*Work to be completed*. Only one stretch of the data below is needed. Output the lines from the one with "Screen dimensions: 1249x952" up to and including the one with "Task: Expand the DateLine navigation controls", exactly as they stand.
··· Data to use ···
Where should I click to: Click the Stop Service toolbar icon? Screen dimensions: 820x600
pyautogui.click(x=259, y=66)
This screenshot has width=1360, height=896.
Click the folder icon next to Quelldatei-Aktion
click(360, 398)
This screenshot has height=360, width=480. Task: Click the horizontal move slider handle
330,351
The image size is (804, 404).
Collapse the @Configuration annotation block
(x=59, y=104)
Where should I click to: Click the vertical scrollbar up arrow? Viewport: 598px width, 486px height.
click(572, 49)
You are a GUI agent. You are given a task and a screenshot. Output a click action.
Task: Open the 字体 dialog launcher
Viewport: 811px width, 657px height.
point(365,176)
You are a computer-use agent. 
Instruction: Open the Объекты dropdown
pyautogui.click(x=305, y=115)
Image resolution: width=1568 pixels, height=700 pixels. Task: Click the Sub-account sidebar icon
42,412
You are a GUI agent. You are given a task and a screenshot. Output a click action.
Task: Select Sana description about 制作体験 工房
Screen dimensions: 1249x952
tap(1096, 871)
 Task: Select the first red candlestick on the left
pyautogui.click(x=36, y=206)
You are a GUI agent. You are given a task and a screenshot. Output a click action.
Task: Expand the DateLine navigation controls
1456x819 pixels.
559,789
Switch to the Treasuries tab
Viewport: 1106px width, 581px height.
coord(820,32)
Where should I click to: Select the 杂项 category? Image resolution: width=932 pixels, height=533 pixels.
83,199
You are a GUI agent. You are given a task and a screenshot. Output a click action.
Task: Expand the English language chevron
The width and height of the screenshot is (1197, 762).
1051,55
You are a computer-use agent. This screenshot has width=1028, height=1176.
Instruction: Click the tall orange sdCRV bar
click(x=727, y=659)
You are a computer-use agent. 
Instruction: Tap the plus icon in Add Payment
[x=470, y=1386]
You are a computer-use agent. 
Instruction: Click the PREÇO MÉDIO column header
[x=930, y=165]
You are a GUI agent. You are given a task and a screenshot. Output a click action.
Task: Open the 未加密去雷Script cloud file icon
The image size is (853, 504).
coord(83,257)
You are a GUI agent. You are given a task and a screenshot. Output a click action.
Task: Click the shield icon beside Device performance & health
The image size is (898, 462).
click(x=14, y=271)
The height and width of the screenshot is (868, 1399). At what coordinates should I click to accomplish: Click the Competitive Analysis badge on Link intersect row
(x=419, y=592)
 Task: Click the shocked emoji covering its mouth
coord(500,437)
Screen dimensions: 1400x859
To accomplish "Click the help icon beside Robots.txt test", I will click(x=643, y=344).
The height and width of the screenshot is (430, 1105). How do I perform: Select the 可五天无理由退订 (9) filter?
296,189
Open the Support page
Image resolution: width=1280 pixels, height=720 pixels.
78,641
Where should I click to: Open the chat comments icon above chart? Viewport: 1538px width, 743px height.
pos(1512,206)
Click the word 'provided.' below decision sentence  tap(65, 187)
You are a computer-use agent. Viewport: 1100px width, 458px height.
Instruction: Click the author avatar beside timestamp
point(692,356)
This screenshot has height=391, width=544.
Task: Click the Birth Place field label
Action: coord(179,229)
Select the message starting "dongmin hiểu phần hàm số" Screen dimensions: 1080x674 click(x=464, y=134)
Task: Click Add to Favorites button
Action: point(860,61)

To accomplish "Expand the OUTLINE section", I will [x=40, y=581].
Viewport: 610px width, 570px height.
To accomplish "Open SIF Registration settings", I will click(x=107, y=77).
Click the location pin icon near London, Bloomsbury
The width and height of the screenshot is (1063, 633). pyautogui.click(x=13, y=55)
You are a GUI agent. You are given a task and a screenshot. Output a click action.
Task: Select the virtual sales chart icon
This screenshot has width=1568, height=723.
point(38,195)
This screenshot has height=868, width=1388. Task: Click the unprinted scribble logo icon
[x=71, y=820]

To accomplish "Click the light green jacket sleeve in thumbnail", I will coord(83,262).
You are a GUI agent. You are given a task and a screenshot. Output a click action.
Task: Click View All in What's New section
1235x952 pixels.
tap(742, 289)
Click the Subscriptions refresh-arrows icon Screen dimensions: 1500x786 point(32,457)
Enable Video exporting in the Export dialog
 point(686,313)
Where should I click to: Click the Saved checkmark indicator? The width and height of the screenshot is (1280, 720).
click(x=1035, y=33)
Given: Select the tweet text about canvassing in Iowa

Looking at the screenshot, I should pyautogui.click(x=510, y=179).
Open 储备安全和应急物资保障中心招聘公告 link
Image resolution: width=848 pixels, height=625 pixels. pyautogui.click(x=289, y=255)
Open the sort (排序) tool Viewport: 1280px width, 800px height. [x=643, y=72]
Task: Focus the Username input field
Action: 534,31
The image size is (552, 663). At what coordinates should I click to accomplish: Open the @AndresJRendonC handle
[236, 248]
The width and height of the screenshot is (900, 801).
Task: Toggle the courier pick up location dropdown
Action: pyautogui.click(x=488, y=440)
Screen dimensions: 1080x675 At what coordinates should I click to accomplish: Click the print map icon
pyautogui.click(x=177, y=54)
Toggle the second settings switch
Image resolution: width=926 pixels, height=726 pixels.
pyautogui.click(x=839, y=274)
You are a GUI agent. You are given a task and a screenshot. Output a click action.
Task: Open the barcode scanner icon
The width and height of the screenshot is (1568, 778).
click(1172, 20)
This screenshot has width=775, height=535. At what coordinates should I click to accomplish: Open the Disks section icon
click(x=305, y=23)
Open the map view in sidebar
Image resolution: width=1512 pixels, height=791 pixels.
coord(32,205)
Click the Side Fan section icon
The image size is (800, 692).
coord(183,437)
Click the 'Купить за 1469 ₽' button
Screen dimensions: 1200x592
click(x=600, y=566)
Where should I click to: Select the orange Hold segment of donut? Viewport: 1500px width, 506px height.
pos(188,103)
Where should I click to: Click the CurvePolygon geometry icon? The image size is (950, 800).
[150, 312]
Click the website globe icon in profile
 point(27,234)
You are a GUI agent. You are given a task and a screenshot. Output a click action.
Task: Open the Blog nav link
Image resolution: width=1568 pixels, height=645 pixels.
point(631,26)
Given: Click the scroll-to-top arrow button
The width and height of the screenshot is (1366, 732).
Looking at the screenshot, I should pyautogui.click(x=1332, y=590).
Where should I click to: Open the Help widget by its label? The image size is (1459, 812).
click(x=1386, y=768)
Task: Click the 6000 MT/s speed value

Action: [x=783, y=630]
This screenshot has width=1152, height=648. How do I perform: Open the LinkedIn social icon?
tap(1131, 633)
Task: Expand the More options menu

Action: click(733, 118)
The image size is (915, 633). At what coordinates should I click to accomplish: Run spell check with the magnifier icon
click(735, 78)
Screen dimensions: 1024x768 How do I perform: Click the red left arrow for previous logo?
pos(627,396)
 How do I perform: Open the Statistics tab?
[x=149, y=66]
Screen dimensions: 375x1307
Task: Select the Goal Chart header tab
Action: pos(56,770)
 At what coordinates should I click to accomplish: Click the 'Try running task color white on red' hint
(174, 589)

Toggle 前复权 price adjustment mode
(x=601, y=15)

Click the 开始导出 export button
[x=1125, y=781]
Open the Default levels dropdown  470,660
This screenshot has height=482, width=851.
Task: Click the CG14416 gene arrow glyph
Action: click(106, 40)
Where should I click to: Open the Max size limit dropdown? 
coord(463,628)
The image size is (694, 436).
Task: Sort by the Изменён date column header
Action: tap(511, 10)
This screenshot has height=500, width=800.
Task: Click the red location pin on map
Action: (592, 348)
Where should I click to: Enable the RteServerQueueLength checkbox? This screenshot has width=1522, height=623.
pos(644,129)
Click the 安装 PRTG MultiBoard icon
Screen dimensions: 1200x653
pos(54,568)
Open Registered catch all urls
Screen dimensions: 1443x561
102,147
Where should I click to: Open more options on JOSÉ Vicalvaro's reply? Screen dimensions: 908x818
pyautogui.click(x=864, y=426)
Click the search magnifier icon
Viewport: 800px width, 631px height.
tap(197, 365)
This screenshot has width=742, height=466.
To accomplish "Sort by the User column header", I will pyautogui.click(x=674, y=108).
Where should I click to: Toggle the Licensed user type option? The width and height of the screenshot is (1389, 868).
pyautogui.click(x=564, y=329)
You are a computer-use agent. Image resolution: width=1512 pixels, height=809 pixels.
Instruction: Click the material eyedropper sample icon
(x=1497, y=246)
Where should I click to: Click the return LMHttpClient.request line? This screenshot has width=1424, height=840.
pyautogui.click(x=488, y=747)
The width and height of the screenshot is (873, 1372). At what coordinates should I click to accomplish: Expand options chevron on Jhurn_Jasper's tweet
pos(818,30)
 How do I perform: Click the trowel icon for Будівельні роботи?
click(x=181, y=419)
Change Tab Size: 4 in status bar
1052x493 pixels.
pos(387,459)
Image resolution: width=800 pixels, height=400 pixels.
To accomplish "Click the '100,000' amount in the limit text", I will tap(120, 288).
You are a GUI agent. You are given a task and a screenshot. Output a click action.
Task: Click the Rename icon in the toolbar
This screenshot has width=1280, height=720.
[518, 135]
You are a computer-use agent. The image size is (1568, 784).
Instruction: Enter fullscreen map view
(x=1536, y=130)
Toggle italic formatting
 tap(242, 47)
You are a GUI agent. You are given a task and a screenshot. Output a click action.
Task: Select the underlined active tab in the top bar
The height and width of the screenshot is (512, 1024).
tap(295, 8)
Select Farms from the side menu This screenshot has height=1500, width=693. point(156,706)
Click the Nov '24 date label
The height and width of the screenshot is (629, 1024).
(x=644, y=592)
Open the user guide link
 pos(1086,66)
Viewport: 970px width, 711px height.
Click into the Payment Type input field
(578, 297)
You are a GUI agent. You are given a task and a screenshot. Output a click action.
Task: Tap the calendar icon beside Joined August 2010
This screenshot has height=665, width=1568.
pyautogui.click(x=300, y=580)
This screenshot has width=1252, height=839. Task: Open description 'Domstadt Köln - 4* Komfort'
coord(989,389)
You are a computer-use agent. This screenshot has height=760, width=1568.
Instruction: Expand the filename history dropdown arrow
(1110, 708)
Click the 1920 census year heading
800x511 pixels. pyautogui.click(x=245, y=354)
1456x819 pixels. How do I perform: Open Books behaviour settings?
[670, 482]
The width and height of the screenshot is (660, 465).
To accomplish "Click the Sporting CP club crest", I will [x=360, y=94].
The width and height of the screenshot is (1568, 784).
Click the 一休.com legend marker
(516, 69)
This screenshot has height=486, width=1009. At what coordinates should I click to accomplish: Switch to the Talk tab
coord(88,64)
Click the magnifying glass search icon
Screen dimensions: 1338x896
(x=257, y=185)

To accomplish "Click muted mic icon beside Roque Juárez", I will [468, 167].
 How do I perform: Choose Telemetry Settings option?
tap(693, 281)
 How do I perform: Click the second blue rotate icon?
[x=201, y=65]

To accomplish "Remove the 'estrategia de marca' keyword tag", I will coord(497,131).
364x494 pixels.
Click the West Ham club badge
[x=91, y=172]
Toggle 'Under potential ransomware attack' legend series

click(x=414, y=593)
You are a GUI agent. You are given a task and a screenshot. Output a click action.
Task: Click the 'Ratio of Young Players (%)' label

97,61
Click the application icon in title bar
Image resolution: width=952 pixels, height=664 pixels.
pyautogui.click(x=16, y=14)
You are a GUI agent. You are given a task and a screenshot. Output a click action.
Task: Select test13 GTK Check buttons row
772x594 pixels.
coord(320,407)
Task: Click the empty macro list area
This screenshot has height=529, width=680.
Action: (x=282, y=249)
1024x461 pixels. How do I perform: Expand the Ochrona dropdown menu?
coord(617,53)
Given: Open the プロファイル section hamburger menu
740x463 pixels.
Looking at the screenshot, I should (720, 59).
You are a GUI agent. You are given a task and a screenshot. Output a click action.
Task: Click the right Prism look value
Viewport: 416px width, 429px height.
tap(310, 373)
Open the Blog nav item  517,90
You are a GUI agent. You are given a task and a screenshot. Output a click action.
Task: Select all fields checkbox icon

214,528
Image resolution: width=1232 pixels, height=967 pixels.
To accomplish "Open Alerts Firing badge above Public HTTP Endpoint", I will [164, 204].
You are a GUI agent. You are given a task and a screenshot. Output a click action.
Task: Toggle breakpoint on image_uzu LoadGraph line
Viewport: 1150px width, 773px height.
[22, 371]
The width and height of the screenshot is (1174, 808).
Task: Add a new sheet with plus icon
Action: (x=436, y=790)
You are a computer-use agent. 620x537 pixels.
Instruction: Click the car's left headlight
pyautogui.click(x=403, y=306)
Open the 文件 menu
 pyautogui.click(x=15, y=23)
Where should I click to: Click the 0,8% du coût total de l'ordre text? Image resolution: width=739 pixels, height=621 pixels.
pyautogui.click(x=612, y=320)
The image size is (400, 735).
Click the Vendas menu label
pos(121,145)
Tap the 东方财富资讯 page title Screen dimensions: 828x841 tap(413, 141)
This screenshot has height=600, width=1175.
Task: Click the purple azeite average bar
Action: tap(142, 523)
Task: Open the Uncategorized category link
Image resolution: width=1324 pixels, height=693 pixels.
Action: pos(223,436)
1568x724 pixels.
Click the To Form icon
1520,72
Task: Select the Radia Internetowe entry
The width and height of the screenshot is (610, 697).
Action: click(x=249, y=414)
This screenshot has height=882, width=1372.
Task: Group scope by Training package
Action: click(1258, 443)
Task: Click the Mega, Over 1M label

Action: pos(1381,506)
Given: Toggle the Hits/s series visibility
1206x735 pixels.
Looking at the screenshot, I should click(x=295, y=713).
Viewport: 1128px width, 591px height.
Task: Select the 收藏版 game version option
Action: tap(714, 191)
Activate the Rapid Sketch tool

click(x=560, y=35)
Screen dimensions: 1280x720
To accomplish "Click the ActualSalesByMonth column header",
···
*Task result*.
Screen dimensions: 1249x952
tap(1096, 871)
 Task: Select the first red candlestick on the left
pyautogui.click(x=36, y=206)
You are a GUI agent. You are given a task and a screenshot. Output a click action.
Task: Expand the DateLine navigation controls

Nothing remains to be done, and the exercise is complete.